Firms must have effective transaction monitoring systems and controls in place in order to detect and report suspicious transactions in accordance with their obligations under the applicable AML regimes. It is particularly important in the current remote working environment that firms' transaction monitoring systems are reviewed periodically, and re-calibrated if necessary, in order to reflect emerging financial crime risks.
4. Second Line Monitoring
Effective second line monitoring helps FIs to understand the effectiveness of their AML controls and the financial crime risks they face. The FCA highlighted in its 1MDB findings that key information and red flags were not included in management information (MI) provided to the relevant decision-making committees, which resulted in those committees being unable to assess fully the risks involved in the transactions. It is, therefore, imperative that firms implement clear guidelines on MI being produced, it's purpose, that this is tailored where appropriate by the recipient committee and the level of detail required in the MI, to ensure that appropriate data is provided to decision makers, and that the MI accurately represent the relevant risks.
5. Escalation procedures and appropriate disclosures to regulators
Allegations surrounding bribery in relation to some of the 1MDB transactions surfaced in 2013. However, the FCA found that these concerns were not escalated in accordance with the firm's policies and procedures. It is, therefore, essential for firms to ensure that their staff are aware of, and trained on, the relevant escalation policies and procedures, particularly where financial crime risks are concerned. Implementing periodic refresher training should assist in mitigating the risk of policies and procedures not being followed.
Further, when allegations of an employee's potential misconduct relating to the 1MBD transactions came to light, these were escalated to the relevant control functions, but there was no record of how the allegations were investigated. The FCA was later notified of the same employee's non-1MBD related misconduct, but the allegations of potential misconduct surrounding 1MDB were not notified at the same time.
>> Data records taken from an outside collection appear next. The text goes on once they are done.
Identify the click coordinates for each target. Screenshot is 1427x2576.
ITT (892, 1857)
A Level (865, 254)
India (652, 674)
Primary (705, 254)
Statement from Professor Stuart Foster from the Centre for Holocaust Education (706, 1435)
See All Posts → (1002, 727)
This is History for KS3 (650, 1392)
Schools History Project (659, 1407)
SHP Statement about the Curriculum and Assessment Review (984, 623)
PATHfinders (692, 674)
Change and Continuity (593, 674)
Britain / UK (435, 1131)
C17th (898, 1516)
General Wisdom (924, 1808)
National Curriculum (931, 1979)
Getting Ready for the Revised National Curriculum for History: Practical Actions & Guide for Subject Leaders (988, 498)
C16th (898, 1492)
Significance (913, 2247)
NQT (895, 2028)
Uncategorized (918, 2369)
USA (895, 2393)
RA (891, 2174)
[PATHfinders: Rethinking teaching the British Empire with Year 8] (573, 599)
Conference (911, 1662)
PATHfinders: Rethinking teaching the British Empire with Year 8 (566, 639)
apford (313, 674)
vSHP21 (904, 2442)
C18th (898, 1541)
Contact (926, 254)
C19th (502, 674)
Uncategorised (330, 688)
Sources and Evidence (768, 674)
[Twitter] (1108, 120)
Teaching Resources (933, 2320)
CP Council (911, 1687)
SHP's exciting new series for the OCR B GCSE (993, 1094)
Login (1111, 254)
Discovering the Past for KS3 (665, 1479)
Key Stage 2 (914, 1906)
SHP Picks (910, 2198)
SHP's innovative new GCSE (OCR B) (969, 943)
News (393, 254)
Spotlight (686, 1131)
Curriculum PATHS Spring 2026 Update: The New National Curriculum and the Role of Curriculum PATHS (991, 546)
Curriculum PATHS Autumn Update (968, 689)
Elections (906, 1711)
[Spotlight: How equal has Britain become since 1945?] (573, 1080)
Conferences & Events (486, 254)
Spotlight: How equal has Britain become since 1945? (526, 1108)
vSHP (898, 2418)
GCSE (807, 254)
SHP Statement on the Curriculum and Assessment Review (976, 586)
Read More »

In light of the obligations imposed on firms under the SMCR, it is now particularly important that firms:
- Accurately record and deal with allegations of misconduct; and
- Consider information that needs to be included in any notifications to the FCA, including any past allegations that have not previously been notified.
Lastly, accurate record-keeping has long been the FCA's mantra, and in its findings relating to 1MDB, the regulator stated that the minutes of the committees which assessed and ultimately approved the 1MDB transactions did not contain enough details around the committee's consideration of risks, the rationale for the action points identified and the decision to approve the transactions. Firms should not, therefore, underestimate the importance of accurate and detailed record-keeping. The importance of this has been heightened as a result of the obligations imposed on Senior Managers under the SMCR. Accordingly, clear and accurate meeting minutes are now a vital tool for all Senior Managers to be able to evidence that they met the 'Reasonable Steps' test in relation to their areas of responsibility.